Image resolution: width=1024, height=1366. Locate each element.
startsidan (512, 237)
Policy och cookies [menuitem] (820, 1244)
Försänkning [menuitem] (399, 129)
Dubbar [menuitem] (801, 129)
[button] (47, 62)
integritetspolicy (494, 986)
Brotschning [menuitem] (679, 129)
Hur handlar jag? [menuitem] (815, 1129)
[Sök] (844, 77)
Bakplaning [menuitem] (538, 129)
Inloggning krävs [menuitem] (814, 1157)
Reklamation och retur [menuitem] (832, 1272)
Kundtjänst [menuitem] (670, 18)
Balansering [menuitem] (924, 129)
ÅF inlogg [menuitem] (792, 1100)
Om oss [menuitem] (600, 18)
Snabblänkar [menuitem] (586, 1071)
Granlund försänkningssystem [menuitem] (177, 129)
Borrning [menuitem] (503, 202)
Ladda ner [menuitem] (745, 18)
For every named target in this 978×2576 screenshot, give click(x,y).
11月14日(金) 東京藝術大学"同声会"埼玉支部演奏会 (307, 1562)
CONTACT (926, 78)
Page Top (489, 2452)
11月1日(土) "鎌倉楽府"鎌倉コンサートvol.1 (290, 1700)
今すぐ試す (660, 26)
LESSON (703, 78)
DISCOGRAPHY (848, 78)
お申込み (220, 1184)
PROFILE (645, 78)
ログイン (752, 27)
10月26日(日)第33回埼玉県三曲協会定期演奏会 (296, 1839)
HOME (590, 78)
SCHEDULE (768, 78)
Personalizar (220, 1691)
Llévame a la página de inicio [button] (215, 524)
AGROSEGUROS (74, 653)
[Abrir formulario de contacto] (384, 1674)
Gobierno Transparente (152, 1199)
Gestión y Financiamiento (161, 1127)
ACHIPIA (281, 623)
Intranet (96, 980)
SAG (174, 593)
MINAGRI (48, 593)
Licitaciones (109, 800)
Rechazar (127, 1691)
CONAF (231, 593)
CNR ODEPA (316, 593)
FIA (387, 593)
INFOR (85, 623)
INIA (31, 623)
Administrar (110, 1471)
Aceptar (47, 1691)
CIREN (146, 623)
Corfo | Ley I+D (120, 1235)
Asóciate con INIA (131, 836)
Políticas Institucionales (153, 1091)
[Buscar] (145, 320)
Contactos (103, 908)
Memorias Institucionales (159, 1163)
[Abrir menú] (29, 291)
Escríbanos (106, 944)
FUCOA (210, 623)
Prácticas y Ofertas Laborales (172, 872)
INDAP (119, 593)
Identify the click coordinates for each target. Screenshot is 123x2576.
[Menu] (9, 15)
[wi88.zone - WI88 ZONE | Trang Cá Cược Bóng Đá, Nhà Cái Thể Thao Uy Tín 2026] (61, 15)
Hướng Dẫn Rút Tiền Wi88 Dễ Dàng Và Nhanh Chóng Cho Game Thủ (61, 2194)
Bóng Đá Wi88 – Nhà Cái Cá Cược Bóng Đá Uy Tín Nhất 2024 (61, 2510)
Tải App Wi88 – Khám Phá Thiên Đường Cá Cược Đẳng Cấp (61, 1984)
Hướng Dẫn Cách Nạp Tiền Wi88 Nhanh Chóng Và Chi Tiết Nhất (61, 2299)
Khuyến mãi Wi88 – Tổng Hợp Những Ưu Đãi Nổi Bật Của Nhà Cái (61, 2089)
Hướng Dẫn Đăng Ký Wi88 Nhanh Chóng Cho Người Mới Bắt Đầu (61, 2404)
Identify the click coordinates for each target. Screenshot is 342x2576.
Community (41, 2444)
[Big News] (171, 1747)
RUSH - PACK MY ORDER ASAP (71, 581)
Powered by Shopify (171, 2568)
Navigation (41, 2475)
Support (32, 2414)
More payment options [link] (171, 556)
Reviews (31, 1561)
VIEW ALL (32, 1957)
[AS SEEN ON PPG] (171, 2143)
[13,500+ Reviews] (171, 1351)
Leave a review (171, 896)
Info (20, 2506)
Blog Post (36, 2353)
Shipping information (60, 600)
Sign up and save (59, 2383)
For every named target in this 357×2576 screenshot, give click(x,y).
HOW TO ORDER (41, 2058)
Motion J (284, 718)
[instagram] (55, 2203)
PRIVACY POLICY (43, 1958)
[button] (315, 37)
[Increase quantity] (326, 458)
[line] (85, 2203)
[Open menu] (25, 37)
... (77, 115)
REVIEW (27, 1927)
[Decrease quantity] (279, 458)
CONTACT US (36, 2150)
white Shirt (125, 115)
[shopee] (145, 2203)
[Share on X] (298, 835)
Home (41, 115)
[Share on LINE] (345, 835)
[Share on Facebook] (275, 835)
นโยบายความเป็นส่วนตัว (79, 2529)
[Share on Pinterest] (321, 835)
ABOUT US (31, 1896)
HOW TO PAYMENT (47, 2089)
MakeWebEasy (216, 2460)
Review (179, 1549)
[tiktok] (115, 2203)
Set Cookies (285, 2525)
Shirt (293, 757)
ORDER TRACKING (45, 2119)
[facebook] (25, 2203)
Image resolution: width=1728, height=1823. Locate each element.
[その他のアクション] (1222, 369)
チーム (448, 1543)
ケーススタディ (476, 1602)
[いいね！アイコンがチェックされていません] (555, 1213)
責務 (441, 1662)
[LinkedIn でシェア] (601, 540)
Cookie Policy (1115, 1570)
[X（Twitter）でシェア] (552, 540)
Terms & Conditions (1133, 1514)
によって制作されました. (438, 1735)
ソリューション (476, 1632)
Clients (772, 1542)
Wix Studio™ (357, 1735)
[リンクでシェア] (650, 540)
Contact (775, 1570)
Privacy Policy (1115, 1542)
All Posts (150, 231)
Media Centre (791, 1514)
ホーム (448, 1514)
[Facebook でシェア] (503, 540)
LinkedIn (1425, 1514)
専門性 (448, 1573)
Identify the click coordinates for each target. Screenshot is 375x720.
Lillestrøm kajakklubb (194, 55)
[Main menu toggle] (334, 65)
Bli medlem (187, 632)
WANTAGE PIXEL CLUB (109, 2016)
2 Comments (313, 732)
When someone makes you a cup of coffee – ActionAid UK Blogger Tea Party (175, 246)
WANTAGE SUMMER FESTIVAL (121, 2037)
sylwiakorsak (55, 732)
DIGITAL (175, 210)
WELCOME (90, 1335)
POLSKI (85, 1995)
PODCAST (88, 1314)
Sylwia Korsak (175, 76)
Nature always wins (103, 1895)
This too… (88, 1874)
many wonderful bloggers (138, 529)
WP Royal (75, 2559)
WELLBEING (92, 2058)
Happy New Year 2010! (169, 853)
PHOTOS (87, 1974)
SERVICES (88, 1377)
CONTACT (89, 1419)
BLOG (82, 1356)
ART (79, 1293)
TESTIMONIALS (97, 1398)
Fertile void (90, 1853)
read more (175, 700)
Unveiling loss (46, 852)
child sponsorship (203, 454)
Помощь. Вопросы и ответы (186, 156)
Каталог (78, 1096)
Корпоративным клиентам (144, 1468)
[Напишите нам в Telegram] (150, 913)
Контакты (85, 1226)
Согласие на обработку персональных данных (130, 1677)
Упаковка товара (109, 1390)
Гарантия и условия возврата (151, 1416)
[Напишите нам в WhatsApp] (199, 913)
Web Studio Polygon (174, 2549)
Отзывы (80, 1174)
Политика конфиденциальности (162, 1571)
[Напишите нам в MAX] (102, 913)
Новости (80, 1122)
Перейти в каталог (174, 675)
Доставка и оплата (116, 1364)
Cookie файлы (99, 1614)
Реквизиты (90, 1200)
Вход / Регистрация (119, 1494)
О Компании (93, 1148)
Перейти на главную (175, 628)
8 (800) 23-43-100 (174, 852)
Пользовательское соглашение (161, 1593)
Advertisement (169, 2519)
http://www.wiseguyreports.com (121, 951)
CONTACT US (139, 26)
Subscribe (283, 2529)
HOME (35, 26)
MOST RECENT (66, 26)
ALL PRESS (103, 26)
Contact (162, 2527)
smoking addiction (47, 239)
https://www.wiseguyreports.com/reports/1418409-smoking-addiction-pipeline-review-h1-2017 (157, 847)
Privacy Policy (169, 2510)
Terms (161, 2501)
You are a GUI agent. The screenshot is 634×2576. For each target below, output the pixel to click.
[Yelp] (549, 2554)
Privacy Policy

____________________

> **Exercise instructions**:
Within the material above, output exactly the lines from the one with "Set Cookies (285, 2525)" through the one with "PHOTOS (87, 1974)", end lines included, and nothing besides.

> **Exercise response**:
Set Cookies (285, 2525)
Shirt (293, 757)
ORDER TRACKING (45, 2119)
[facebook] (25, 2203)
Image resolution: width=1728, height=1823. Locate each element.
[その他のアクション] (1222, 369)
チーム (448, 1543)
ケーススタディ (476, 1602)
[いいね！アイコンがチェックされていません] (555, 1213)
責務 (441, 1662)
[LinkedIn でシェア] (601, 540)
Cookie Policy (1115, 1570)
[X（Twitter）でシェア] (552, 540)
Terms & Conditions (1133, 1514)
によって制作されました. (438, 1735)
ソリューション (476, 1632)
Clients (772, 1542)
Wix Studio™ (357, 1735)
[リンクでシェア] (650, 540)
Contact (775, 1570)
Privacy Policy (1115, 1542)
All Posts (150, 231)
Media Centre (791, 1514)
ホーム (448, 1514)
[Facebook でシェア] (503, 540)
LinkedIn (1425, 1514)
専門性 (448, 1573)
Identify the click coordinates for each target. Screenshot is 375x720.
Lillestrøm kajakklubb (194, 55)
[Main menu toggle] (334, 65)
Bli medlem (187, 632)
WANTAGE PIXEL CLUB (109, 2016)
2 Comments (313, 732)
When someone makes you a cup of coffee – ActionAid UK Blogger Tea Party (175, 246)
WANTAGE SUMMER FESTIVAL (121, 2037)
sylwiakorsak (55, 732)
DIGITAL (175, 210)
WELCOME (90, 1335)
POLSKI (85, 1995)
PODCAST (88, 1314)
Sylwia Korsak (175, 76)
Nature always wins (103, 1895)
This too… (88, 1874)
many wonderful bloggers (138, 529)
WP Royal (75, 2559)
WELLBEING (92, 2058)
Happy New Year 2010! (169, 853)
PHOTOS (87, 1974)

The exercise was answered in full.